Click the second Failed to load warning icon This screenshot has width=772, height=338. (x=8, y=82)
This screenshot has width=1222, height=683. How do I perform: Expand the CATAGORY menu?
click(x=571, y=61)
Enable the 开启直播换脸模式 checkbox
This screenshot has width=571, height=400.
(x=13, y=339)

--*--

ABOUT THIS EXERCISE — Look above for the line containing "Enable the 开启直播换脸模式 checkbox"; copy from it through the last line, exactly, and nothing more.

SOLUTION —
Enable the 开启直播换脸模式 checkbox
This screenshot has width=571, height=400.
(x=13, y=339)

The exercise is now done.